As done in the previous class, let us add a function, say `prediction()`, that will predict the type of glass for every unique combination of `RI`, `Na`, `Mg`, `Al`, `Si`, `K`, `Ca`, `Ba` and `Fe` values.

1. The `prediction()` function takes 10 inputs:

  - `model` (It holds the algorithm chosen by user)
  - `RI`
  - `Na`
  - `Mg`
  - `Al`
  - `Si`
  - `K`
  - `Ca`
  - `Ba`
  - `Fe`

2. Inside the `prediction()` function:

  - Call the `predict()` function on the `model` object.
   
  - The `predict()` function returns an array containing a single-digit integer value that would be either 1, 2, 3, 5, 6 or 7 where
    
    - `1` denotes the glass used for making building windows (float processed) i.e `building windows float processed`
    
    - `2` denotes the glass used for making building windows (non-float processed) i.e. `building windows non float processed`
    
    - `3` denotes the glass used for making vehicle windows (float processed) i.e. `vehicle windows float processed`
    
    - `4` denotes the glass used for making vehicle windows (non-float processed) i.e. `vehicle windows non float processed`
    
    - `5` denotes the glass used for making containers i.e. `containers`
    
    - `6` denotes the glass used for making tableware i.e. `tableware`
    
    - `7` denotes the glass used for making headlamps i.e. `headlamps`

    **Note:** There are no records for the glass-type `6` in the dataset. Nevertheless, we are still accounting for it in our code.
   
  - Extract the integer value using the indexing method i.e. `array_name[0]` and store it in the `glass_type` variable.

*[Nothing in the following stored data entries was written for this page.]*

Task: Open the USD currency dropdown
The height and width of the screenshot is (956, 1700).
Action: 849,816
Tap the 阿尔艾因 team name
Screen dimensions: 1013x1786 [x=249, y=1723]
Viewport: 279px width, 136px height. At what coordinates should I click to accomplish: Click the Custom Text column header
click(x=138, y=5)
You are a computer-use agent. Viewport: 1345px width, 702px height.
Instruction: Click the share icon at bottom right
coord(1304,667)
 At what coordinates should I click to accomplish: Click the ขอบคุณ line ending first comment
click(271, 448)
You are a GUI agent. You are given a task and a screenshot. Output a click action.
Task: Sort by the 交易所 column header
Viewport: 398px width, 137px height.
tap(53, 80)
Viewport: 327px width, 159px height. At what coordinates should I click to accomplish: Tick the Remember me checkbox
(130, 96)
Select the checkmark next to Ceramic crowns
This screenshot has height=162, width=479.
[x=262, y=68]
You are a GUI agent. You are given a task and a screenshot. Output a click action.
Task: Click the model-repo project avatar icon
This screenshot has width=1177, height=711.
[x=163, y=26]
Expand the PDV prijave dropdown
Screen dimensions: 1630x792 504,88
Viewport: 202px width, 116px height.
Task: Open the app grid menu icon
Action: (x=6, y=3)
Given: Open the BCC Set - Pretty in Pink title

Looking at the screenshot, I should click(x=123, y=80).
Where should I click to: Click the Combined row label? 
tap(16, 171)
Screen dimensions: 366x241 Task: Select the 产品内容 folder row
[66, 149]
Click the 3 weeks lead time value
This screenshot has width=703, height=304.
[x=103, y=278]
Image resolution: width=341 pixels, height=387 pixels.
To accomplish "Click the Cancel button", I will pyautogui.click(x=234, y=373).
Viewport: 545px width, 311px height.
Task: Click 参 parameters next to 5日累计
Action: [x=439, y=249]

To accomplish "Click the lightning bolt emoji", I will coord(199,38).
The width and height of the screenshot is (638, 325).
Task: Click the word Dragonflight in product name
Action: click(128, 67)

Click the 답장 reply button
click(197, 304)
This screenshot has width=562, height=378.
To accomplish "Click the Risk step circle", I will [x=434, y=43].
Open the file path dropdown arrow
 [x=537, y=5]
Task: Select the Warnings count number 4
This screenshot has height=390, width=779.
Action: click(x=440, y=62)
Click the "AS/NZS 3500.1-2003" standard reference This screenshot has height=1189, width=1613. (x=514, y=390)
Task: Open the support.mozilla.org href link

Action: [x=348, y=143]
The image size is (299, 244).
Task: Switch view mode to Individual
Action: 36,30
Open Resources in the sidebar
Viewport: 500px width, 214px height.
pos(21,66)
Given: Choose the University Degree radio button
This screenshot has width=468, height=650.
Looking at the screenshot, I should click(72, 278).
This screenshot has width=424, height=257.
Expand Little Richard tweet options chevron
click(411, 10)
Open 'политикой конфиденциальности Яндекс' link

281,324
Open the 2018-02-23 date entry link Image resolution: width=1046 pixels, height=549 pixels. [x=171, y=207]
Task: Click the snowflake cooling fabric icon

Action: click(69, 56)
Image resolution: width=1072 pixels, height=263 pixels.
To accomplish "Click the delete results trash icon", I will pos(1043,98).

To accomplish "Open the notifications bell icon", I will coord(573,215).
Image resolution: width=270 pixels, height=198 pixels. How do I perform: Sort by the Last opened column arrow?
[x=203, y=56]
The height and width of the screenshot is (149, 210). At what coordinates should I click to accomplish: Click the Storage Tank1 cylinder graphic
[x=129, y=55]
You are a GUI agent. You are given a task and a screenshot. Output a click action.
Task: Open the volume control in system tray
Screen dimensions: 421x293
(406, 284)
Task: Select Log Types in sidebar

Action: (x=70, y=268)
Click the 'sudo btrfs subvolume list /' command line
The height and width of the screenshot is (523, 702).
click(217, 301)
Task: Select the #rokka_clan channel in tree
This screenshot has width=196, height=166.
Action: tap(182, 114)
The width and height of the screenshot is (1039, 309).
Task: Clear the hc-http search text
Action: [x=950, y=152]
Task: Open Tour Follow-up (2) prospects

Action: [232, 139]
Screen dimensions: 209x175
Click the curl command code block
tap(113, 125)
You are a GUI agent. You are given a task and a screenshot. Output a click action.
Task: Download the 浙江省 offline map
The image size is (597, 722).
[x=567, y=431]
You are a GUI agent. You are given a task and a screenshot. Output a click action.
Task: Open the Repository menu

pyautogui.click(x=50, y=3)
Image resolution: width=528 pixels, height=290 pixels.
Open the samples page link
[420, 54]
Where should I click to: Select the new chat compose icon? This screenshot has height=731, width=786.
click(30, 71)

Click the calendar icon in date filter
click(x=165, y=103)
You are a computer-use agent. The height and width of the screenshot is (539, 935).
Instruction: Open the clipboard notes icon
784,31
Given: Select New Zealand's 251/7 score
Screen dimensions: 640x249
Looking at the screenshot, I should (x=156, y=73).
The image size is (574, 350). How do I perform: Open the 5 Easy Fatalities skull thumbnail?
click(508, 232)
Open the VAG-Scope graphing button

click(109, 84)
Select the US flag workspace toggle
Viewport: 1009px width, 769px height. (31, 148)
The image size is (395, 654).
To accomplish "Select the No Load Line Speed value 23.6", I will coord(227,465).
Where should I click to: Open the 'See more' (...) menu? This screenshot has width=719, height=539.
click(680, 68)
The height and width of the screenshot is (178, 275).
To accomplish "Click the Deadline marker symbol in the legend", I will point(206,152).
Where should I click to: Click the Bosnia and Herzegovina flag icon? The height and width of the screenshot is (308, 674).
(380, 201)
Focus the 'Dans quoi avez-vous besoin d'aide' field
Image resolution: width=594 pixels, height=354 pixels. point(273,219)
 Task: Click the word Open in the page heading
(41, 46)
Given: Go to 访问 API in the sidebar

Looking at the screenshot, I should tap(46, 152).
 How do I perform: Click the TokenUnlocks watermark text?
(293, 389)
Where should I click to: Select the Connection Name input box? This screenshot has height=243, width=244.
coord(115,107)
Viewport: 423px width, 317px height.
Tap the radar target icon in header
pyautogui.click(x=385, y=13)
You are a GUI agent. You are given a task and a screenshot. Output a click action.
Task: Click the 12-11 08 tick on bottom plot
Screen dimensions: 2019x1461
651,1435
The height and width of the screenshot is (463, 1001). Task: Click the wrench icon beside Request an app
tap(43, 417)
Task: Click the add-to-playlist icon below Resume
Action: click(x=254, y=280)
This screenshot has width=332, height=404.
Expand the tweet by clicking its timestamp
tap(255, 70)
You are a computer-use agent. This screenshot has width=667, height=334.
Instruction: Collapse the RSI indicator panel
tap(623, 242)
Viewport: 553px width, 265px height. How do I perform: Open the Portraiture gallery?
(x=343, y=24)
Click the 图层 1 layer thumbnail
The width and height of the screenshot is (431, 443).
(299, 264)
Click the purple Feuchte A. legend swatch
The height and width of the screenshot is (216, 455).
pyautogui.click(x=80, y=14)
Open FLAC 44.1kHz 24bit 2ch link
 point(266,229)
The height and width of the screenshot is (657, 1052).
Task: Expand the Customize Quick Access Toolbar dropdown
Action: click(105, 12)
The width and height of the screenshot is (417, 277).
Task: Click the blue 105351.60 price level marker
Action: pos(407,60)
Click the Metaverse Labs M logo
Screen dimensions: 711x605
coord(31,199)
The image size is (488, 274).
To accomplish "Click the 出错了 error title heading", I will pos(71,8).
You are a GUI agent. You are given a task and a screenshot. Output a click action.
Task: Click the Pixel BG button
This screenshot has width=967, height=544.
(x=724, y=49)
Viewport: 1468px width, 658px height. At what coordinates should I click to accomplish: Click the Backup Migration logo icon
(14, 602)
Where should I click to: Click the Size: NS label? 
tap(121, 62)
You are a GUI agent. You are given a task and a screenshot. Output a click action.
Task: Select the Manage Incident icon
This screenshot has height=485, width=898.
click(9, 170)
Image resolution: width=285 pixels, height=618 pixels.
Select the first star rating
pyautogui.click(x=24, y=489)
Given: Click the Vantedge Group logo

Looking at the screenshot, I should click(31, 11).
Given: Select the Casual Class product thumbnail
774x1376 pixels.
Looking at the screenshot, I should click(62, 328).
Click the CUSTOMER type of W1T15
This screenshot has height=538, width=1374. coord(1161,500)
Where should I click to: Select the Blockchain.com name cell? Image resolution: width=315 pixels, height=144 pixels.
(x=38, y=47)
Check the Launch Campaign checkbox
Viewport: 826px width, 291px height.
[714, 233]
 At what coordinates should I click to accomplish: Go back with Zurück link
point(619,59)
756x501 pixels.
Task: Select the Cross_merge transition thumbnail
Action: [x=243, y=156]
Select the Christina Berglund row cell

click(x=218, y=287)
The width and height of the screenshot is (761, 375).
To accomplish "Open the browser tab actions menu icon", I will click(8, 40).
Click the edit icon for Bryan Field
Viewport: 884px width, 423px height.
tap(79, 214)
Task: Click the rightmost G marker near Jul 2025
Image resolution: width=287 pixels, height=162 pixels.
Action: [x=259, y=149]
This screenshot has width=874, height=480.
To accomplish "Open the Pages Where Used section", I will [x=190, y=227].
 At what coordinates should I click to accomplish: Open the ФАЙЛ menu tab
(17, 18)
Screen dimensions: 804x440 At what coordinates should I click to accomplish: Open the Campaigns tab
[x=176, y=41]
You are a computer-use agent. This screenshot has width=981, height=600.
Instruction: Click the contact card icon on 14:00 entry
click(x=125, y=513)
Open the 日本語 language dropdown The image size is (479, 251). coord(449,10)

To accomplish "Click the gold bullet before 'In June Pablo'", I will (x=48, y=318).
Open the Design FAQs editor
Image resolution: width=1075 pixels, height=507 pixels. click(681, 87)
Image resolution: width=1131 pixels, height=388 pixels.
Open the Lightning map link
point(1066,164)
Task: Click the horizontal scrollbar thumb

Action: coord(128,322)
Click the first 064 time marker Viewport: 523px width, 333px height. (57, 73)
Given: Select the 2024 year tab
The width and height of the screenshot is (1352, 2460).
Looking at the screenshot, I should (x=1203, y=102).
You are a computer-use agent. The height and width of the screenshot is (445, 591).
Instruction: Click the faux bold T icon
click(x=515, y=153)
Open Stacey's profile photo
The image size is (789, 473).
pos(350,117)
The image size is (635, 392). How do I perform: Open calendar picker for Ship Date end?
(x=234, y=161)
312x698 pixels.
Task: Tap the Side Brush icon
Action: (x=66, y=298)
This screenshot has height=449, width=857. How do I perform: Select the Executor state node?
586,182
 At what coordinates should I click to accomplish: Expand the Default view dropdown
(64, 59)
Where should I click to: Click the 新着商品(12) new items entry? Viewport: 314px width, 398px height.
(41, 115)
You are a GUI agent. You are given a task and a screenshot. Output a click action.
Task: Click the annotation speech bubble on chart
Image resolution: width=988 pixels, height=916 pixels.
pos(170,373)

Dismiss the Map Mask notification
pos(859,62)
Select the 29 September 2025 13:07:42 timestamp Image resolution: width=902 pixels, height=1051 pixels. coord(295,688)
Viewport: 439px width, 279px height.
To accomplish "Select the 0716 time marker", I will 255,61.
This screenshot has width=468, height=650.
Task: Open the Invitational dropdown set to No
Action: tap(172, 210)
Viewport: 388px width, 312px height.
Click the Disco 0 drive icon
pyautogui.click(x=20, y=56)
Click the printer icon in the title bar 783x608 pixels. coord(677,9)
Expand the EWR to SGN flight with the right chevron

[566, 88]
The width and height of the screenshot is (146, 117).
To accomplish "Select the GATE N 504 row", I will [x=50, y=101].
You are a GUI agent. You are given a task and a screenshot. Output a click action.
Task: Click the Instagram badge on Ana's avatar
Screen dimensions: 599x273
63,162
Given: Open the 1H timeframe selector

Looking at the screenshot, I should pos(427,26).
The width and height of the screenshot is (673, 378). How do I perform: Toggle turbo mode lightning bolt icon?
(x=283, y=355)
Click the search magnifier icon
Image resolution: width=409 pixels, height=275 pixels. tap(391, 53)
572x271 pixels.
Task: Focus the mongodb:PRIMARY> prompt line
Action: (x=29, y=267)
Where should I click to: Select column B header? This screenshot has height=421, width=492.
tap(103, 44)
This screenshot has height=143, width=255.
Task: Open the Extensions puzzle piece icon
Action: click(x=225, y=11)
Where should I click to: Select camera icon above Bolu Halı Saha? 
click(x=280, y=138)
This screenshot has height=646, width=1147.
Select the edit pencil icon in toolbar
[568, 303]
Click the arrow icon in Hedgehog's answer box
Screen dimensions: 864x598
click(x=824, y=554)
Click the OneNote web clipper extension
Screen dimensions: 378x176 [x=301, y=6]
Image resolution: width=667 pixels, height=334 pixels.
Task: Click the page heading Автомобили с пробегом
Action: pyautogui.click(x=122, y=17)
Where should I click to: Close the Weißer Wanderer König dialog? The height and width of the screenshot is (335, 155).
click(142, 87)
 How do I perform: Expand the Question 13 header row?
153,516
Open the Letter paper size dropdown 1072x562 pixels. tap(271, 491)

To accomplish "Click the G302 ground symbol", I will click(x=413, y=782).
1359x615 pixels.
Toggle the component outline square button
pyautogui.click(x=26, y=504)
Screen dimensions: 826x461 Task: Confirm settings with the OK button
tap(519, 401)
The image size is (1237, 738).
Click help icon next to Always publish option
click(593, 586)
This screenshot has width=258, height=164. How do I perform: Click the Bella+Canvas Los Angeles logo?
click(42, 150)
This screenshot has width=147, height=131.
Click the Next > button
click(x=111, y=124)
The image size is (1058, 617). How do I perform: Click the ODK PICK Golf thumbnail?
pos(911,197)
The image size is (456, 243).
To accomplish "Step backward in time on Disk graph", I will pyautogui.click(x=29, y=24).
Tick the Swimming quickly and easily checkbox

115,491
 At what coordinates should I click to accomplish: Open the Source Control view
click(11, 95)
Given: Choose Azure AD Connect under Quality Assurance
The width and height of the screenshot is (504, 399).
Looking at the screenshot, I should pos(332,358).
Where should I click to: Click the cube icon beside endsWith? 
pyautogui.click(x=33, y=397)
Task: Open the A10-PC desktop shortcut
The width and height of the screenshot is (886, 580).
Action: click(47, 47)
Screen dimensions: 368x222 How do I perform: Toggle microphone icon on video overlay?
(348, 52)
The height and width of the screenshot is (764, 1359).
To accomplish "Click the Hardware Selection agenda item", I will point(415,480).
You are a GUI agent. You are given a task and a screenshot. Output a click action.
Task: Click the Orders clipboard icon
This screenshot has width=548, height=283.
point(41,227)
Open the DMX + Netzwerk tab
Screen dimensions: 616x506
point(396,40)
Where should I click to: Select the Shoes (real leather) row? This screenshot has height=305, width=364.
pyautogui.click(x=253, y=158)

  - Return the type of glass by checking the value of `type` variable i.e.,
  
    - If `glass_type == 1`, then return `"building windows float processed"`
  
    - Else if `glass_type == 2`, then return `"building windows non float processed"`

    - Else if `glass_type == 3`, then return `"vehicle windows float processed"`

    - Else if `glass_type == 4`, then return `"vehicle windows non float processed"`

    - Else if `glass_type == 5`, then return `"containers"`

    - Else if `glass_type == 6`, then return `"tableware"`
  
    - Else return `"headlamp"`

3. Also mark the `prediction()` function with Streamlit decorator `@st.cache()`.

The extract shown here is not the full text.